Every line in the records below between the one holding "Task: Open the インベントリ収集" and the one holding "Click the blue square icon below header", inclusive, is to be set down exactly; all other lines are to be left out.

[RECORDS PROVIDED]

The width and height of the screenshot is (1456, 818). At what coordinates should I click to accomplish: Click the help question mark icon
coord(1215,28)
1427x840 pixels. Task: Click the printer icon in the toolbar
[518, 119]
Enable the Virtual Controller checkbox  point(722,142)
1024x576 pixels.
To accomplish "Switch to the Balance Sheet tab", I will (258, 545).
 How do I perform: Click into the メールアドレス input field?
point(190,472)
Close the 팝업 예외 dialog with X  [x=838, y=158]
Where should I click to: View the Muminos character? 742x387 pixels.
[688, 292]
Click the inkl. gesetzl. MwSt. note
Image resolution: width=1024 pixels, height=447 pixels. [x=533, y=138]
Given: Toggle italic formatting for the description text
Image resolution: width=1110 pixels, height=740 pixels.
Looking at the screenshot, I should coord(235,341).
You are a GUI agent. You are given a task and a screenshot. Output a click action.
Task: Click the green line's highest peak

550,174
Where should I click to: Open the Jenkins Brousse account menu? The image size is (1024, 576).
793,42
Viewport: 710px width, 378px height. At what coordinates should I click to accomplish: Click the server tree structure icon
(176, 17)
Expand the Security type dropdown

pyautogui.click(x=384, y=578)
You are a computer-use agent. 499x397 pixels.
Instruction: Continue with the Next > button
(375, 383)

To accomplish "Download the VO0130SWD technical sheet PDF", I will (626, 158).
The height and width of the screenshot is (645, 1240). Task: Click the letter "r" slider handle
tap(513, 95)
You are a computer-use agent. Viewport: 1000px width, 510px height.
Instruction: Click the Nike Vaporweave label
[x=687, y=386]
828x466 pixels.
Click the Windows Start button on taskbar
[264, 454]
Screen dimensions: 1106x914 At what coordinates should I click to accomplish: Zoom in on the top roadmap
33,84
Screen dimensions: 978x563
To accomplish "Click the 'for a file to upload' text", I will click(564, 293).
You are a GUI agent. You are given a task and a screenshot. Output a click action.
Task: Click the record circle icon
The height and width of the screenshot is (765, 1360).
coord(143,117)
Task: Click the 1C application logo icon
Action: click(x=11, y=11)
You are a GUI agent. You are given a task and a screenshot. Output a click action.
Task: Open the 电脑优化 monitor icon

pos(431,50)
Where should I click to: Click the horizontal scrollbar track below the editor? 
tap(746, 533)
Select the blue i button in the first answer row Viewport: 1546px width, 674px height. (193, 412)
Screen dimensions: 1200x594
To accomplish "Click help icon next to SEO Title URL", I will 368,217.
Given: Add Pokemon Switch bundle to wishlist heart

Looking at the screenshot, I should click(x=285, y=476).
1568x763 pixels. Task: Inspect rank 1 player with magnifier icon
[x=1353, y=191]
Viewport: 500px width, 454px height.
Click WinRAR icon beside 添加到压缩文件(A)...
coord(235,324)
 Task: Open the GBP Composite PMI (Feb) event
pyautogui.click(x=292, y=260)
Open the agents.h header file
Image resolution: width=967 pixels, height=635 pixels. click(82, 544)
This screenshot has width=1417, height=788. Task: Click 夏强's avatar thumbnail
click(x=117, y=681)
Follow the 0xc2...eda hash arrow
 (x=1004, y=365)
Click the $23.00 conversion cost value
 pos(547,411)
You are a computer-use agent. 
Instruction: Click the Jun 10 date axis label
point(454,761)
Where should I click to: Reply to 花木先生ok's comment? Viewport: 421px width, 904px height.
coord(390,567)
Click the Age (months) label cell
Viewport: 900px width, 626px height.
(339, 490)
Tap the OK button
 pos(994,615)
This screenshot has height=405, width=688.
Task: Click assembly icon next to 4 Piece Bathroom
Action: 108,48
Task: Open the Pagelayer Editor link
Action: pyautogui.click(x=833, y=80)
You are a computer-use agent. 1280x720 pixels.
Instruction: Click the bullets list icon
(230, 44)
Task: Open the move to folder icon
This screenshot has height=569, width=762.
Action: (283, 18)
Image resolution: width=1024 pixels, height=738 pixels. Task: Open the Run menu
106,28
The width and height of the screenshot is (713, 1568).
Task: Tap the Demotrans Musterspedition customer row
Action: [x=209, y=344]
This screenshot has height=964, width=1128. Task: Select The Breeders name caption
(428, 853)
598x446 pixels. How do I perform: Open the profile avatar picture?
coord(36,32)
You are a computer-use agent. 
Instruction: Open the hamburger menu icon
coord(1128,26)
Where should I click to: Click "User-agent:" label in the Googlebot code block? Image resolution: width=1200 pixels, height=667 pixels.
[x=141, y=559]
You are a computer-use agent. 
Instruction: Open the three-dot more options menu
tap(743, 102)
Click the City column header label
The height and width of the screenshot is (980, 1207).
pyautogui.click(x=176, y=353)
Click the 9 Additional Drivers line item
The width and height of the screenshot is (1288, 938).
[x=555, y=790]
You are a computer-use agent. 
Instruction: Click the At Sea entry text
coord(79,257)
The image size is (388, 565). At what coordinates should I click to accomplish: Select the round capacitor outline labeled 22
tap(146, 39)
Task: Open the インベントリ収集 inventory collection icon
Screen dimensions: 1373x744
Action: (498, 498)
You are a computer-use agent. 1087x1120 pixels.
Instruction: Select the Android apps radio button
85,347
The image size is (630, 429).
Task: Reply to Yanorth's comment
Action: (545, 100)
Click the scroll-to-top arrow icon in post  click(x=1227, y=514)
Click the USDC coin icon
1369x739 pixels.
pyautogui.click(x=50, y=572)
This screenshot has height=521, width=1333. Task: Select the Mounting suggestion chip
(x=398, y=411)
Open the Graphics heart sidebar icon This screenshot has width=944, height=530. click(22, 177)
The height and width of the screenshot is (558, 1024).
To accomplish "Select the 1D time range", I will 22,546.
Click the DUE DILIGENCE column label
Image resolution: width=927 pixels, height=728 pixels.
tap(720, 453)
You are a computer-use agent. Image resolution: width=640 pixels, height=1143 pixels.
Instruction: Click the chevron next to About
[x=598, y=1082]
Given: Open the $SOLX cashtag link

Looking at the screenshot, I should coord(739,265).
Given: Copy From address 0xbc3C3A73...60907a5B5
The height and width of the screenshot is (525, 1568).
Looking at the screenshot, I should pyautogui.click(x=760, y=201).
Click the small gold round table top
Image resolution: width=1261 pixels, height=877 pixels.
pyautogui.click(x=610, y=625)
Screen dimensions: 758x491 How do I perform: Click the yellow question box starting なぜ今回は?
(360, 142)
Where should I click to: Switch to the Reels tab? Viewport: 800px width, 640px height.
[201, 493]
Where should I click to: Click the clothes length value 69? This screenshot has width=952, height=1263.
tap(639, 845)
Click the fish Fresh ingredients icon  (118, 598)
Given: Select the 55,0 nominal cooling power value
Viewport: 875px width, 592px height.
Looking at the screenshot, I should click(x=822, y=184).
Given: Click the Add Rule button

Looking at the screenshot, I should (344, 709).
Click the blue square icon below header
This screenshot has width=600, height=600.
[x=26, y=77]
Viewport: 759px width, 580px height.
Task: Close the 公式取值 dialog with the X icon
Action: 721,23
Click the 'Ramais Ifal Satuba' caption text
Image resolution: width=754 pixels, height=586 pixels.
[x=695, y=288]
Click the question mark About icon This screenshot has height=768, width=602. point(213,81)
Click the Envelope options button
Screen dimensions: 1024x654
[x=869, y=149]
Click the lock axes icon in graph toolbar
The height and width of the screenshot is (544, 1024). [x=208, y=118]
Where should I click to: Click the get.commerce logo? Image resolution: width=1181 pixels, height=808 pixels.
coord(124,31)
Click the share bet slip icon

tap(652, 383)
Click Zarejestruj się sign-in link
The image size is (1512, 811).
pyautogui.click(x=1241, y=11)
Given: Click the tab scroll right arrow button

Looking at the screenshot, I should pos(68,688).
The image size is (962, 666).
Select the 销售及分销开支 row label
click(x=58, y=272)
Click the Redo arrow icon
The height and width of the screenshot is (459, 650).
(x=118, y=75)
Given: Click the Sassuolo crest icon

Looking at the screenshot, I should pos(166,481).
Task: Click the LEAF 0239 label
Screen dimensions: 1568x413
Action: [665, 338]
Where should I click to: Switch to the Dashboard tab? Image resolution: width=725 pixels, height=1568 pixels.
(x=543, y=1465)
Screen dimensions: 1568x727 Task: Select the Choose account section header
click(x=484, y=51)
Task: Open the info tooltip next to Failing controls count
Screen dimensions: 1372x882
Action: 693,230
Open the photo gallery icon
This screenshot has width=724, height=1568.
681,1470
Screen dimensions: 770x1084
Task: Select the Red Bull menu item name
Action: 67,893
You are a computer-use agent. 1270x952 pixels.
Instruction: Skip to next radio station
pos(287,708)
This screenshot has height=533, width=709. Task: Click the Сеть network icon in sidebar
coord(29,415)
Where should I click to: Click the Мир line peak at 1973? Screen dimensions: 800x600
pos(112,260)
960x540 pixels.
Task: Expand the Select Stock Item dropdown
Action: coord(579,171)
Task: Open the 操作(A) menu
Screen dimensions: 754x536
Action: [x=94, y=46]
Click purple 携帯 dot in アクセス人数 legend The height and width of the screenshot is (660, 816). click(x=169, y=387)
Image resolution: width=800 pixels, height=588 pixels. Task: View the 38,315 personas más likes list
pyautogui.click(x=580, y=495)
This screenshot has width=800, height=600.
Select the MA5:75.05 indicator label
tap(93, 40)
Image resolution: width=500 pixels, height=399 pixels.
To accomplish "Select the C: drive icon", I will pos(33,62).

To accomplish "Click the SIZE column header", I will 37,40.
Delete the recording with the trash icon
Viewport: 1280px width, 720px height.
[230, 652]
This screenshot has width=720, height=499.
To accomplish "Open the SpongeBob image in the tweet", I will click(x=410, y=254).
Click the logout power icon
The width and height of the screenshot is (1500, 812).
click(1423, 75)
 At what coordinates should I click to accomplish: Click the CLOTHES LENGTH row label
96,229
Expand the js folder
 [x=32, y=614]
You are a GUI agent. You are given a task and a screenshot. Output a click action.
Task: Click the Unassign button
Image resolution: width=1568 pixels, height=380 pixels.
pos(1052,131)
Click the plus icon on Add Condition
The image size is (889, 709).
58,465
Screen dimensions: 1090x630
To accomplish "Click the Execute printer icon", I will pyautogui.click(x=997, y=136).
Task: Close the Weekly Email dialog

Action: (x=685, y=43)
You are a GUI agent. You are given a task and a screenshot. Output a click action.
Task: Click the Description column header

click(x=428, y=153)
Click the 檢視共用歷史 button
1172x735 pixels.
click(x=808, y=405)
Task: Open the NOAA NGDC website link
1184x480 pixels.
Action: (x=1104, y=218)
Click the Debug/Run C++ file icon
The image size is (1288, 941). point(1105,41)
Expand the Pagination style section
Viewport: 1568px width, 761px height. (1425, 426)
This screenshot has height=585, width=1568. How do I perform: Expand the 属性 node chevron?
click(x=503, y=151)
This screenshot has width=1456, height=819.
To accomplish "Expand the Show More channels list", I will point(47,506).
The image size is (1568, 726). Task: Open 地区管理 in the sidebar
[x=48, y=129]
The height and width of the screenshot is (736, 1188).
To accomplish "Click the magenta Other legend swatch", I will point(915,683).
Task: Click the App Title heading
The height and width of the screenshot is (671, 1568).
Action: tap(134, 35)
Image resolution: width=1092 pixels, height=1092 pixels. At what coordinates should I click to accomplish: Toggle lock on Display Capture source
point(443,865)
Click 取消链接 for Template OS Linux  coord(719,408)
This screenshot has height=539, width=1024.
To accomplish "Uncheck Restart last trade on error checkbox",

[/RECORDS PROVIDED]

ANSWER BOX
Task: Open the インベントリ収集 inventory collection icon
Screen dimensions: 1373x744
Action: (498, 498)
You are a computer-use agent. 1087x1120 pixels.
Instruction: Select the Android apps radio button
85,347
The image size is (630, 429).
Task: Reply to Yanorth's comment
Action: (545, 100)
Click the scroll-to-top arrow icon in post  click(x=1227, y=514)
Click the USDC coin icon
1369x739 pixels.
pyautogui.click(x=50, y=572)
This screenshot has height=521, width=1333. Task: Select the Mounting suggestion chip
(x=398, y=411)
Open the Graphics heart sidebar icon This screenshot has width=944, height=530. click(22, 177)
The height and width of the screenshot is (558, 1024).
To accomplish "Select the 1D time range", I will 22,546.
Click the DUE DILIGENCE column label
Image resolution: width=927 pixels, height=728 pixels.
tap(720, 453)
You are a computer-use agent. Image resolution: width=640 pixels, height=1143 pixels.
Instruction: Click the chevron next to About
[x=598, y=1082]
Given: Open the $SOLX cashtag link

Looking at the screenshot, I should coord(739,265).
Given: Copy From address 0xbc3C3A73...60907a5B5
The height and width of the screenshot is (525, 1568).
Looking at the screenshot, I should pyautogui.click(x=760, y=201).
Click the small gold round table top
Image resolution: width=1261 pixels, height=877 pixels.
pyautogui.click(x=610, y=625)
Screen dimensions: 758x491 How do I perform: Click the yellow question box starting なぜ今回は?
(360, 142)
Where should I click to: Switch to the Reels tab? Viewport: 800px width, 640px height.
[201, 493]
Where should I click to: Click the clothes length value 69? This screenshot has width=952, height=1263.
tap(639, 845)
Click the fish Fresh ingredients icon  (118, 598)
Given: Select the 55,0 nominal cooling power value
Viewport: 875px width, 592px height.
Looking at the screenshot, I should click(x=822, y=184).
Given: Click the Add Rule button

Looking at the screenshot, I should (344, 709).
Click the blue square icon below header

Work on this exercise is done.